BEGIN EXCERPTED RECORDS

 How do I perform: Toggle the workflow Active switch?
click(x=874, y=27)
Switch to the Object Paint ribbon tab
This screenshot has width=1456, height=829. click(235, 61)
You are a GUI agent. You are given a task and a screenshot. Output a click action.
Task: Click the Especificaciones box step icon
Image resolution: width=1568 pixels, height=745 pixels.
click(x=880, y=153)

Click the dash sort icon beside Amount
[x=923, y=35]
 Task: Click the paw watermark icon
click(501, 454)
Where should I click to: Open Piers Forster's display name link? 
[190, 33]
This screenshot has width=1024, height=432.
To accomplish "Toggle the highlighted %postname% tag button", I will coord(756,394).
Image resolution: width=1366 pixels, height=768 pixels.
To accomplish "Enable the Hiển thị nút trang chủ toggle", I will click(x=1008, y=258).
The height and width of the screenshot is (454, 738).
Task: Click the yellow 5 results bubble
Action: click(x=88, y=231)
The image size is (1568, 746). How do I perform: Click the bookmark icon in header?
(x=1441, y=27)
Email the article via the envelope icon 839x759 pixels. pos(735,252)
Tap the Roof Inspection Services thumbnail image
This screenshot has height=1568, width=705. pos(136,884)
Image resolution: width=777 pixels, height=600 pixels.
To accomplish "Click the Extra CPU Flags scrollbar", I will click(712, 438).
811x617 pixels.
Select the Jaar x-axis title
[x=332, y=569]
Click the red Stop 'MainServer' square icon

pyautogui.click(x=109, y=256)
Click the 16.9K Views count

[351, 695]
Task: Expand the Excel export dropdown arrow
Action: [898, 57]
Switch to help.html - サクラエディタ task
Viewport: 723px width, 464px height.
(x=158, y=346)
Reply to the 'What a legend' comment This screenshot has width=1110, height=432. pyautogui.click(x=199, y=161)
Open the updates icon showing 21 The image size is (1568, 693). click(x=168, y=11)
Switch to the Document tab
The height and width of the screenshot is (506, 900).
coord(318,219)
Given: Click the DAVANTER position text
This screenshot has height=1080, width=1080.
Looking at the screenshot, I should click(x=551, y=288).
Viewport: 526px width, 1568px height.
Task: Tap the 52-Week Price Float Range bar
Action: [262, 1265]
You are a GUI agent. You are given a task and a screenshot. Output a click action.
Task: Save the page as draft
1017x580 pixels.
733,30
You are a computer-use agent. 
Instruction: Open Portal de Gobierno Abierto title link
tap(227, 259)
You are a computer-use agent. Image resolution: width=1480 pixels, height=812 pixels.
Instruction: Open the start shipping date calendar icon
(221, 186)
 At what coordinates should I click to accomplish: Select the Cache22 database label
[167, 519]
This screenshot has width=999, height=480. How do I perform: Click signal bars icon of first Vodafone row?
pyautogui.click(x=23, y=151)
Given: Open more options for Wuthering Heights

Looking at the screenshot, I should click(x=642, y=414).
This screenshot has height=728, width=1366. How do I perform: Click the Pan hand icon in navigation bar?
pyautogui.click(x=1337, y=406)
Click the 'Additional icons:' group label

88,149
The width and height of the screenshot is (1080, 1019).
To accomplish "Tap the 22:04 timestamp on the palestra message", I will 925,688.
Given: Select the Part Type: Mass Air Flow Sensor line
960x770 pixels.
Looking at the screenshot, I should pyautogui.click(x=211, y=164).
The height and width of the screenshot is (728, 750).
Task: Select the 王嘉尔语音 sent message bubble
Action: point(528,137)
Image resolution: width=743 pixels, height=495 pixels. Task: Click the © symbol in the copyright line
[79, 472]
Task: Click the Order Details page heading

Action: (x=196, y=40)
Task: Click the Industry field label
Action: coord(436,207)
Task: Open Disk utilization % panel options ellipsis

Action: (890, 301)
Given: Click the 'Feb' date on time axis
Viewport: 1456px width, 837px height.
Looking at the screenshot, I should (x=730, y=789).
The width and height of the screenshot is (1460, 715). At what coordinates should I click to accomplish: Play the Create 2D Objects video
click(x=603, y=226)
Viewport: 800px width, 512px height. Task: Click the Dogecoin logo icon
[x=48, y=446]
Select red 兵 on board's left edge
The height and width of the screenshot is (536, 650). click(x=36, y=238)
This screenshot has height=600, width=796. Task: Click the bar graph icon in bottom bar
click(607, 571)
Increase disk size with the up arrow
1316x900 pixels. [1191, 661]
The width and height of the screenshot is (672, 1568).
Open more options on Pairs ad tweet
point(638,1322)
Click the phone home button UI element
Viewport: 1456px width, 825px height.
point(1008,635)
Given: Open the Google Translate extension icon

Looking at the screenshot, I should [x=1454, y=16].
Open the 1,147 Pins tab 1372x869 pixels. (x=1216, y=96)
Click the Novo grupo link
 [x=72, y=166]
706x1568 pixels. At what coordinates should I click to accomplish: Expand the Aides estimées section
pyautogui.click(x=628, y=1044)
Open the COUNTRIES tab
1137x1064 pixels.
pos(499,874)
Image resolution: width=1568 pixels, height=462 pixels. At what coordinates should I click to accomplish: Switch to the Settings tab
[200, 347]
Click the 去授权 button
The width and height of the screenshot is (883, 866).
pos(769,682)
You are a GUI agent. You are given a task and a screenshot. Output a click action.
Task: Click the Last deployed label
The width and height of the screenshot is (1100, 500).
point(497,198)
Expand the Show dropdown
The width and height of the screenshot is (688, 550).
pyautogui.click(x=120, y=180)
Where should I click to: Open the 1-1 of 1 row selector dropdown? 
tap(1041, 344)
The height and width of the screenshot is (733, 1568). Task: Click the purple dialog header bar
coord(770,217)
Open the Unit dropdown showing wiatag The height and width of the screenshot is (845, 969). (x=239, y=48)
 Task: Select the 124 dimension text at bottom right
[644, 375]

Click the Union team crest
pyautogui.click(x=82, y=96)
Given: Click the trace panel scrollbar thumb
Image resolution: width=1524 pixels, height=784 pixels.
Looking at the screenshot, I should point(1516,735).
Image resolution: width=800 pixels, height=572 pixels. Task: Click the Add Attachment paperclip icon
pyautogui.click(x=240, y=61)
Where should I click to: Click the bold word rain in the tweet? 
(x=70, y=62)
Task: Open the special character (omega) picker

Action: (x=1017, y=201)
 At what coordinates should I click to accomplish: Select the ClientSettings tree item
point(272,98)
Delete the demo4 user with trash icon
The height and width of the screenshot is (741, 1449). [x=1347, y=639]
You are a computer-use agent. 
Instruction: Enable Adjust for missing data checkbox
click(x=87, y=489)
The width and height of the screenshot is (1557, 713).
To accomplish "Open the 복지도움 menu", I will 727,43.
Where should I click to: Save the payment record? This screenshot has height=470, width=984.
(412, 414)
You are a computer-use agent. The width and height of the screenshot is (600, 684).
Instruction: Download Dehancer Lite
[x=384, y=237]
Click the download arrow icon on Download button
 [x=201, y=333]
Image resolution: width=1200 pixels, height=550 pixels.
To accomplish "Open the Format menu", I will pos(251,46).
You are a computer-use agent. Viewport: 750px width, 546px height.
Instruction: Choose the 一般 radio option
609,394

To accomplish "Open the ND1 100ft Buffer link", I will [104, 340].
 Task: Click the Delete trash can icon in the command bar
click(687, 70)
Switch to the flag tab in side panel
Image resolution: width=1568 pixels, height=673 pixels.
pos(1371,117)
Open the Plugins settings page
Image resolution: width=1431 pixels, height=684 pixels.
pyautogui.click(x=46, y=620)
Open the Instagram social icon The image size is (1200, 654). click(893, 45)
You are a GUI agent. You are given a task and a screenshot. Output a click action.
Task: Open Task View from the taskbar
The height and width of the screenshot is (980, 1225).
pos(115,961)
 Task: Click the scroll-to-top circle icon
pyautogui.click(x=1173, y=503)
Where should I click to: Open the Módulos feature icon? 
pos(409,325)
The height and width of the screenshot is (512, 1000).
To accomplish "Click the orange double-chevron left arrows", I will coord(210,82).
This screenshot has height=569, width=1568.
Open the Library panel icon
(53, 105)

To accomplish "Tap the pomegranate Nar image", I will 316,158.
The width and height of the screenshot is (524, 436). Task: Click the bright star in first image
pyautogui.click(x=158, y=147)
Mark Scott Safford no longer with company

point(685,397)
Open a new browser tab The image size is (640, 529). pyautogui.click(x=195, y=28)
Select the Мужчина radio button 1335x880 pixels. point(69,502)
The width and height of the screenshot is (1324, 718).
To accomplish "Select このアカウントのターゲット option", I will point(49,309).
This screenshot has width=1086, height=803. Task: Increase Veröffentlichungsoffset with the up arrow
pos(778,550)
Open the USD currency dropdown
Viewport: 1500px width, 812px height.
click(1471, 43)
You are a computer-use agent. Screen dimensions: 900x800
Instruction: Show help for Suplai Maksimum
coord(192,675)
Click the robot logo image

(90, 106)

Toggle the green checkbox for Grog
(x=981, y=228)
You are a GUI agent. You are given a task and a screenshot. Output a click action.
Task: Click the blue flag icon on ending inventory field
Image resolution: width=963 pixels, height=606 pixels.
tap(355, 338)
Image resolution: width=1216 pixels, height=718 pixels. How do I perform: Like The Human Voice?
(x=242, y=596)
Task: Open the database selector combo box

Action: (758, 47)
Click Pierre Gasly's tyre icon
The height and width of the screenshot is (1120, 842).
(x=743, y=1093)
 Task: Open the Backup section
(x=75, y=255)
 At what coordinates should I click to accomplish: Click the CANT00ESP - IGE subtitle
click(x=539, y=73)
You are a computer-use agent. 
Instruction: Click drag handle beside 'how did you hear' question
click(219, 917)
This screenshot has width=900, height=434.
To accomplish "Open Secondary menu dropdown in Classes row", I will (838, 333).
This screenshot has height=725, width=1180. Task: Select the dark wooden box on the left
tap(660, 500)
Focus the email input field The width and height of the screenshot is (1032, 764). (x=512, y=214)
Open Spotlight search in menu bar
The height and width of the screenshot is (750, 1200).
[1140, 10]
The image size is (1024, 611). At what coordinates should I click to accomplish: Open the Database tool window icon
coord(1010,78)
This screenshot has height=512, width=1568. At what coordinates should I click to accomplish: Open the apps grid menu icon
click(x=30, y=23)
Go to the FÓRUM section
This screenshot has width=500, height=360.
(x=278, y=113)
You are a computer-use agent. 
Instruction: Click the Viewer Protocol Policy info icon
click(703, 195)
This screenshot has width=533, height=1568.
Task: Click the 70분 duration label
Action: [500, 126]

END EXCERPTED RECORDS

--- ASSIGNMENT ---
Copy, please, exactly the lines that start at the first line of the data and end at the line containing "Image resolution: width=1366", both kept and no others.

--- PROBLEM SOLUTION ---
 How do I perform: Toggle the workflow Active switch?
click(x=874, y=27)
Switch to the Object Paint ribbon tab
This screenshot has width=1456, height=829. click(235, 61)
You are a GUI agent. You are given a task and a screenshot. Output a click action.
Task: Click the Especificaciones box step icon
Image resolution: width=1568 pixels, height=745 pixels.
click(x=880, y=153)

Click the dash sort icon beside Amount
[x=923, y=35]
 Task: Click the paw watermark icon
click(501, 454)
Where should I click to: Open Piers Forster's display name link? 
[190, 33]
This screenshot has width=1024, height=432.
To accomplish "Toggle the highlighted %postname% tag button", I will coord(756,394).
Image resolution: width=1366 pixels, height=768 pixels.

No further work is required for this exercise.